De igual forma por tratarse de una acreencia laboral debe reconocerse intereses legales y moratorios sobre cada uno de dichas cifras, desde el 09 de abril de 202 hasta el 01 de febrero de 2018 o hasta el momento en que efectivamente se cancelen, teniendo en cuenta para su liquidación y pago todos los ingresos laborales totales anuales de carácter permanente devengados por los Congresistas, los cuales son: sueldo básico, gastos de representación, prima de localización y vivienda, prima de salud, prima de servicios, prima de navidad y cesantía, y de conformidad con la liquidación que se hace en capítulo aparte de esta demanda.

TERCERA: Igualmente, que se condene a LA NACIÓN, LA PROCURADURÍA GENERAL DE LA NACIÓN O LA ENTIDAD QUE LA REMPLACE EN SU FUNCIONES, que en adelante continúe cancelando a la demandante la desigualdad adeudadas por concepto de la diferencia que se ha venido presentado entre las cesantías que devengan los Congresistas y las que devengan los magistrados de Alta y los procuradores delegados ante ellos, las cuales tiene incidencia en la doctora GUEVARA PUENTES como procuradora delegada para asuntos civiles y deben reconocerse por el rubro de prima especial de servicios consagrada en el artículo 15 de la Ley 4 de 1992, aplicando el procedimiento indicado en el numeral anterior para su liquidación”.

Además, solicitó la indexación de las condenas a que haya lugar conforme al artículo 187 del CPACA, el pago de los intereses moratorios y que se diera cumplimiento al fallo, en los términos del artículo 192 del CPACA. 2.
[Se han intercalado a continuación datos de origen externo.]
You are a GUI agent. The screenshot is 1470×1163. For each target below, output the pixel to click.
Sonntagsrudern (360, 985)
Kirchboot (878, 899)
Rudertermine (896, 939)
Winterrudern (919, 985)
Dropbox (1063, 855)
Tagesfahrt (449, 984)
HECHOS Los hechos que fundamentaron las pretensiones son, en síntesis, los siguientes: 2.1. La demandante prestó sus servicios a la Procuraduría General de la Nación, como procuradora delegada para asuntos civiles desde el 09 de abril de 2012 hasta el 01 de febrero de 2018. 2.2. La actora en su calidad de procuradora delegada para asuntos civiles tiene derecho a la prima especial de servicios, la cual se encuentra reglamentada en el artículo 15 de la Ley 4 de 1992, la cual debe liquidarse tomando todos los ingresos laborales totales anuales de carácter permanente devengados por los Congresistas. 2.3.

La demandante presentó a la Procuraduría General de la Nación solicitud para que se le reajustara la prima especial de servicios, no obstante, la entidad demandada negó lo pretendido mediante la Resolución SG No. 006569 del 15 de septiembre de 2017.

3. NORMAS VIOLADAS Y CONCEPTO DE LA VIOLACIÓN: Como normas vulneradas citó el preámbulo y los Artículos 1, 13, 25, 53 y 58 de la Constitución de 1991, artículo 2 y 15 de la Ley 4 de 1.992, Decreto 10 de 1993, artículo 14 C.S. del T., artículo 137 CCA, artículo 152 de la Ley 270 de 1996.. Señaló que el acto administrativo demandado vulneró el derecho de la demandante a percibir una remuneración digna y acorde a su gestión, preparación, responsabilidades y nivel como procuradora delegada ante los magistrados de Alta Corte y disminuyó notablemente los ingresos que le correspondían en virtud de la Ley 4 de 1992, incurriendo en manifiesta vulneración del numeral 7 del artículo 152 de la Ley 270 de 1996.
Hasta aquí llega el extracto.